*** Source material Section Begins ***

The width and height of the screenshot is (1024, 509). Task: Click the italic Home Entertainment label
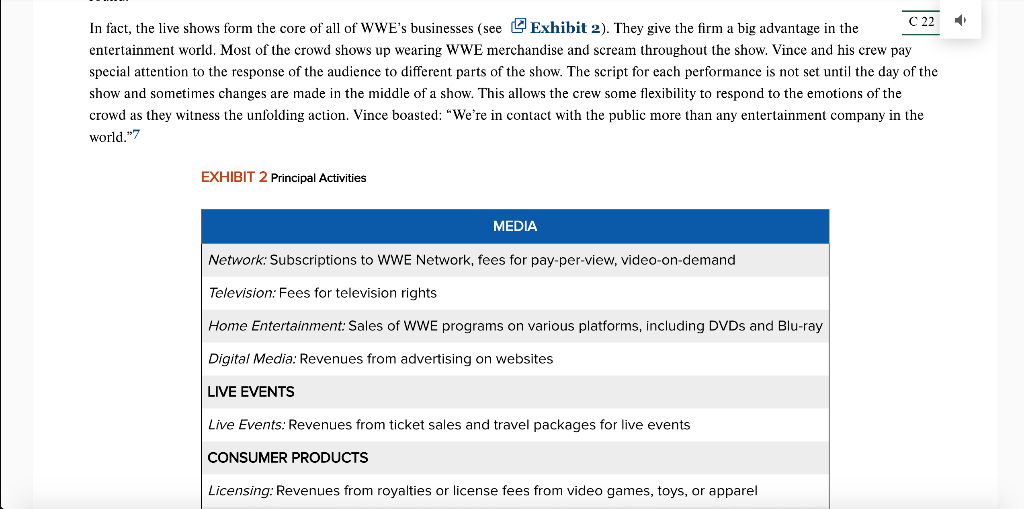tap(276, 326)
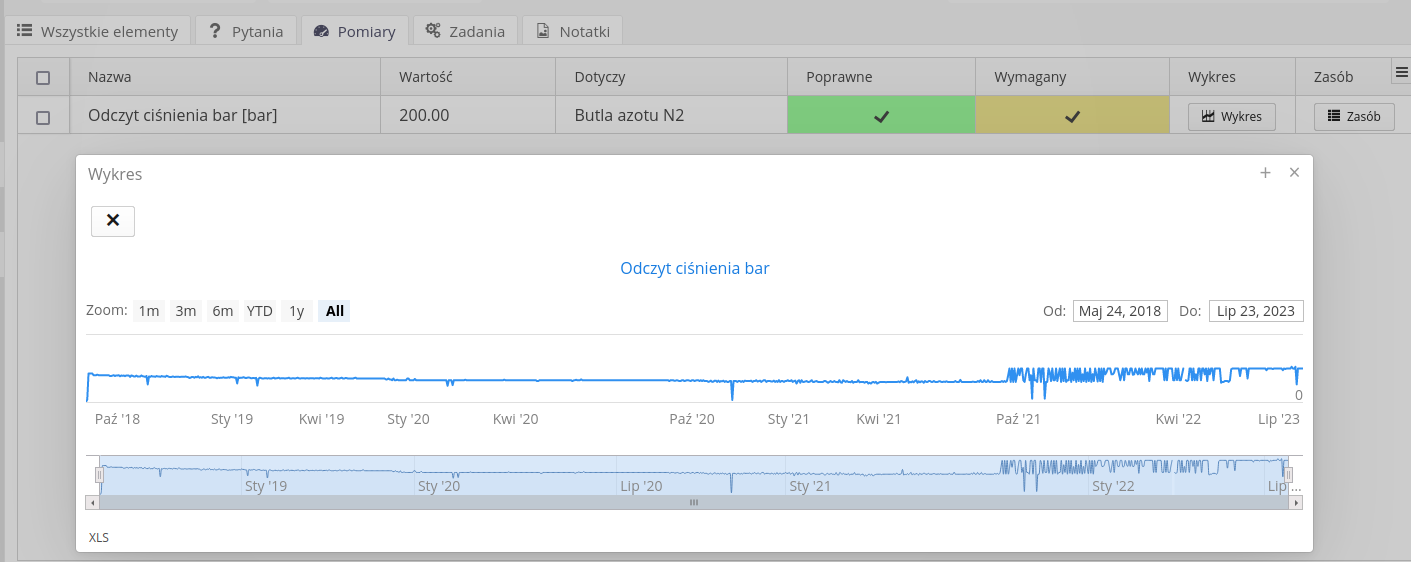Viewport: 1411px width, 562px height.
Task: Click the navigator right scroll arrow
Action: coord(1296,503)
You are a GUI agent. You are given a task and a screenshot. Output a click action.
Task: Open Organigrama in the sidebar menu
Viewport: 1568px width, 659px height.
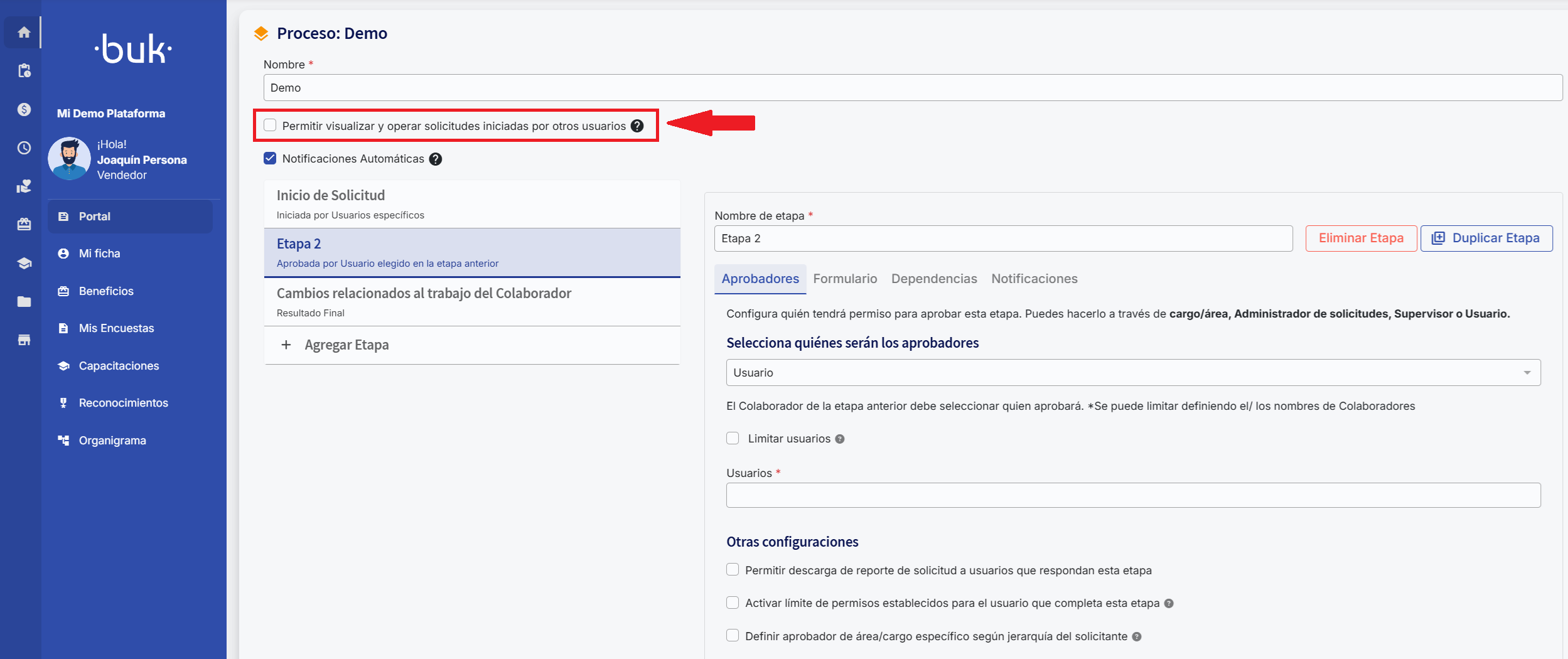112,441
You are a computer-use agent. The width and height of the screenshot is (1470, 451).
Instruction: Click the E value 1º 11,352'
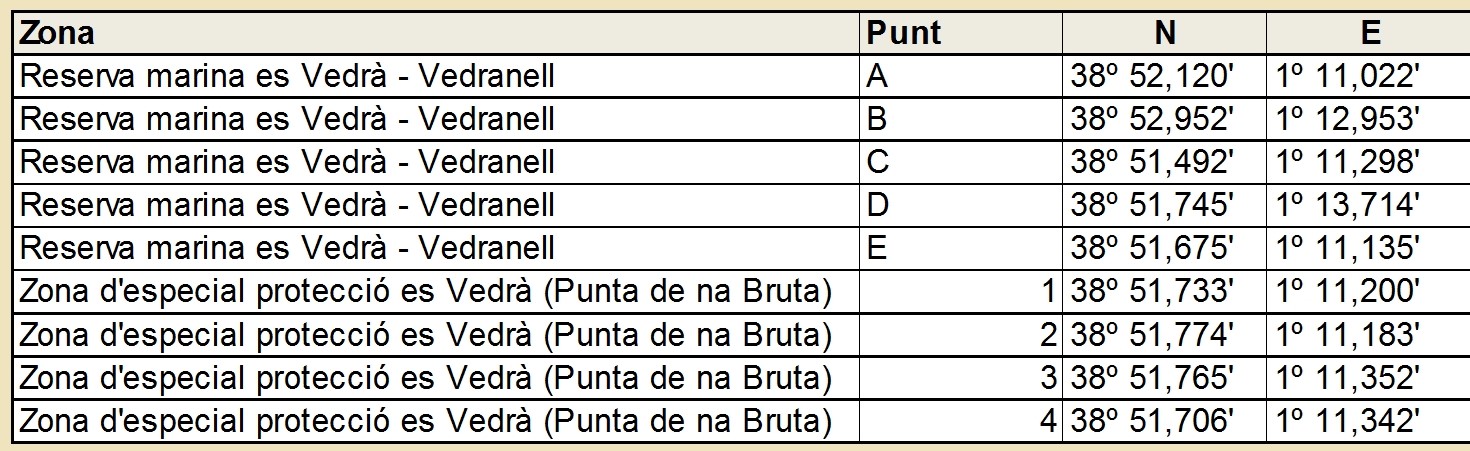[x=1349, y=378]
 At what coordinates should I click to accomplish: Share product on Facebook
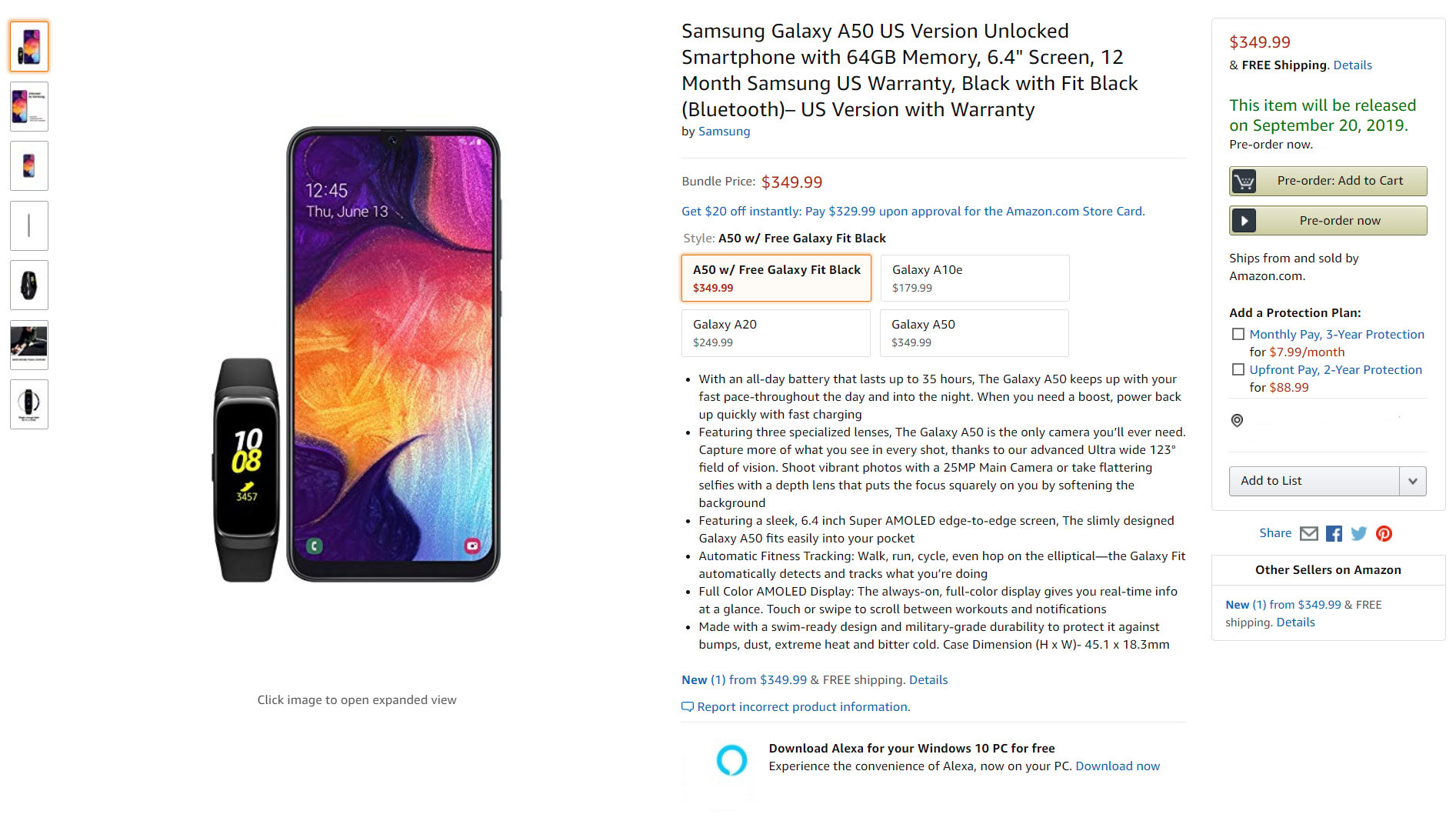click(1334, 533)
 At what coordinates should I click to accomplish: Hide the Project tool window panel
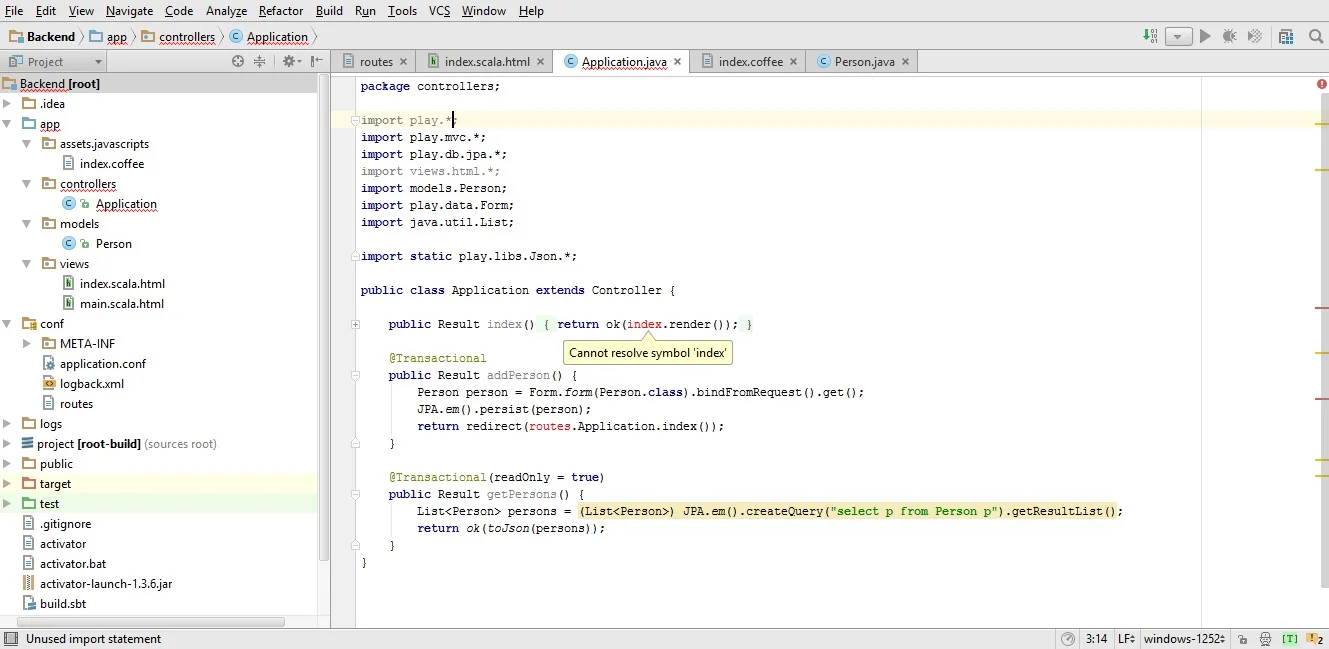[316, 62]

*** Source material Section Ends ***

● **Exercise details**:
Copy all lines of the records that have the string "agent" in them.

● **Response area**:
You are a GUI agent. You are given a task and a screenshot. Output a click action.
You are a computer-use agent. The width and height of the screenshot is (1470, 451).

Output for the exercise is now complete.